For the Apple Pie Filling

  • 4 large apples peeled and sliced 1/4-inch thick
  • 1 teaspoon vanilla extract
  • 1/3 cup white sugar
  • 1/3 cup brown sugar
  • 3 tablespoons all-purpose flour
  • 1 teaspoon cornstarch
  • 1 teaspoon ground cinnamon
  • 1/4 teaspoon ground nutmeg
  • 1/4 teaspoon salt

For the Pie Crust

  • 2 1/2 cups all-purpose flour
  • 1/2 teaspoon salt
  • 1 cup cold butter cubed
  • 8 to 12 tablespoons ice-cold water

For the Egg Wash

  • 1 egg
  • 1 tablespoon water

Instructions

Prepare the Apple Filling

  • In a large mixing bowl, combine the sliced apples, vanilla extract, white sugar, brown sugar, flour, cornstarch, cinnamon, nutmeg, and salt. Toss the mixture thoroughly until the apples are evenly coated.

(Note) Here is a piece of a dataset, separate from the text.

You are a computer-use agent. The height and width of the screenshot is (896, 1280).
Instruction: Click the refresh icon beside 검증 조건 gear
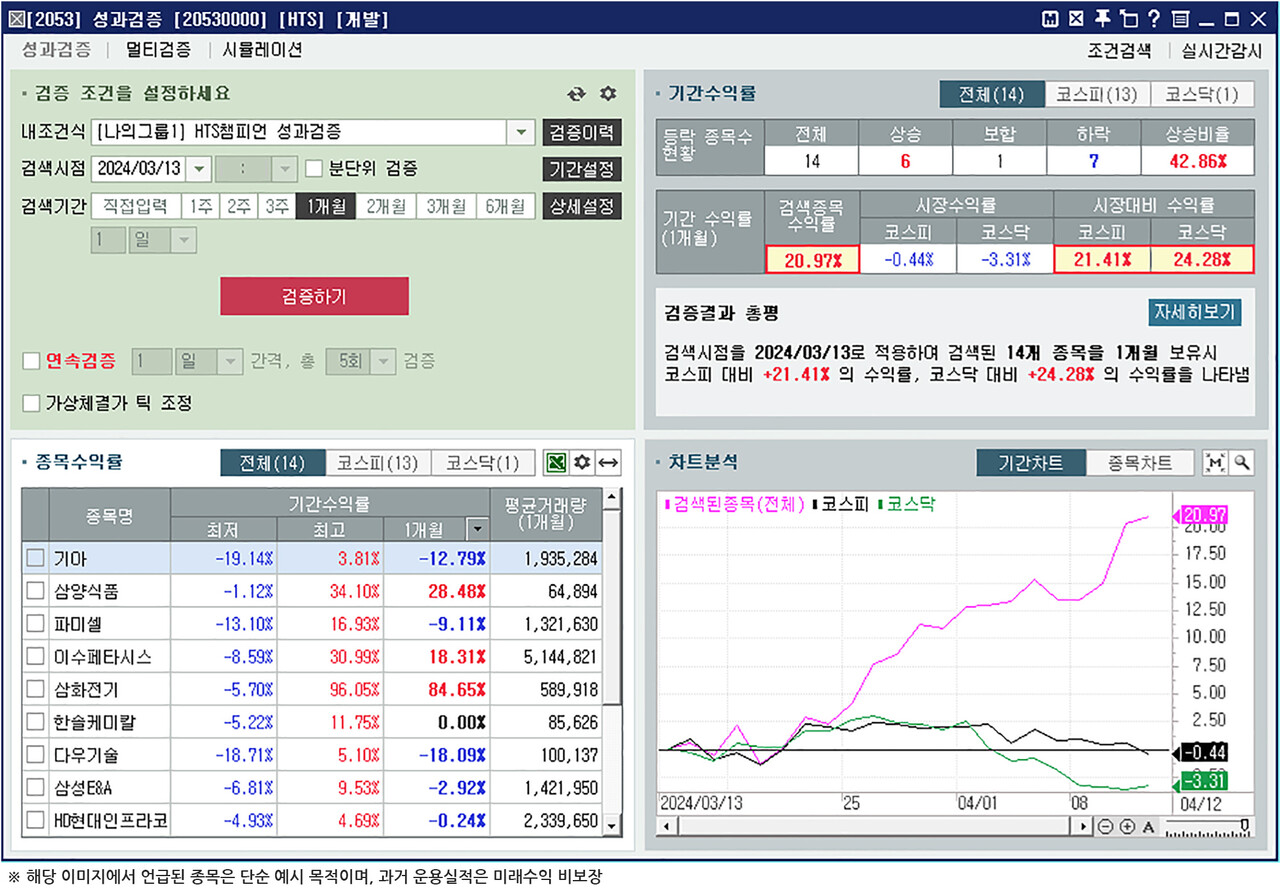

Set aside while preparing the crust.

Preheat the Oven

  • Preheat the oven to 425°F (220°C).

Prepare the Pie Dough

  • In the bowl of a food processor, combine the flour and salt. Add the cold cubed butter and pulse until the mixture resembles a coarse meal.
  • Add 8 tablespoons of ice-cold water and pulse several times until the dough begins to clump together. If the dough remains too dry, add additional water, 1 tablespoon at a time, pulsing briefly after each addition.

Chill the Dough

  • Turn the dough out onto a lightly floured surface and divide it in half. Shape each half into a ball, then flatten each into a disk. Wrap the disks in plastic wrap and refrigerate them while preparing the pie plate and filling.

Roll Out the Bottom Crust

  • Using a lightly floured rolling pin, roll out the first dough disk until it is slightly larger than the pie dish. Carefully transfer the dough to the pie plate and trim any excess. Add the apple filling evenly into the crust.

Roll Out the Top Crust

  • Roll out the second dough disk using the same method as the first.
  • For a full top crust, place the second crust over the filling, trim any excess dough, and press the edges together to seal. Crimp the edges as desired and cut several slits in the top to allow steam to escape.
  • For a lattice top crust, cut the rolled dough into evenly sized strips using a knife or pizza cutter. Arrange the strips in a lattice pattern over the filling. Trim the excess dough and fold the edges inward, pinching gently to seal. Crimp the edges if desired.

Chill the Assembled Pie

  • Place the assembled pie in the refrigerator for approximately 10 minutes. This helps ensure the crust remains cold before baking.

Prepare the Egg Wash

  • In a small bowl, whisk together the egg and water until fully combined. Remove the pie from the refrigerator and brush the top crust evenly with the egg wash.

Bake the Pie

  • Bake the pie at 425°F for 15 minutes.
  • Then reduce the oven temperature to 350°F (175°C) and continue baking for 40 to 50 minutes, or until the crust is golden brown and the filling is bubbling.
  • If the crust begins browning too quickly, loosely tent the pie with aluminum foil to prevent over-browning.

Cool and Serve

  • Remove the pie from the oven and allow it to cool slightly before slicing. This helps the filling set properly.
  • Serve warm or at room temperature, optionally with vanilla ice cream.

Notes

To make this Apple Pie Recipe gluten free, substitute the all-purpose flour in both the filling and the crust with a 1:1 gluten-free flour blend that is suitable for baking. Be sure to choose a blend that contains xanthan gum or another binding ingredient for best structure.
Use the same measurements as listed in the recipe, but note that gluten-free pie dough can be slightly more delicate and may require a bit more chilling time before rolling. Rolling the dough between sheets of parchment paper can also make it easier to handle.
Additionally, confirm that the cornstarch and any packaged ingredients used are certified gluten free if needed for dietary purposes.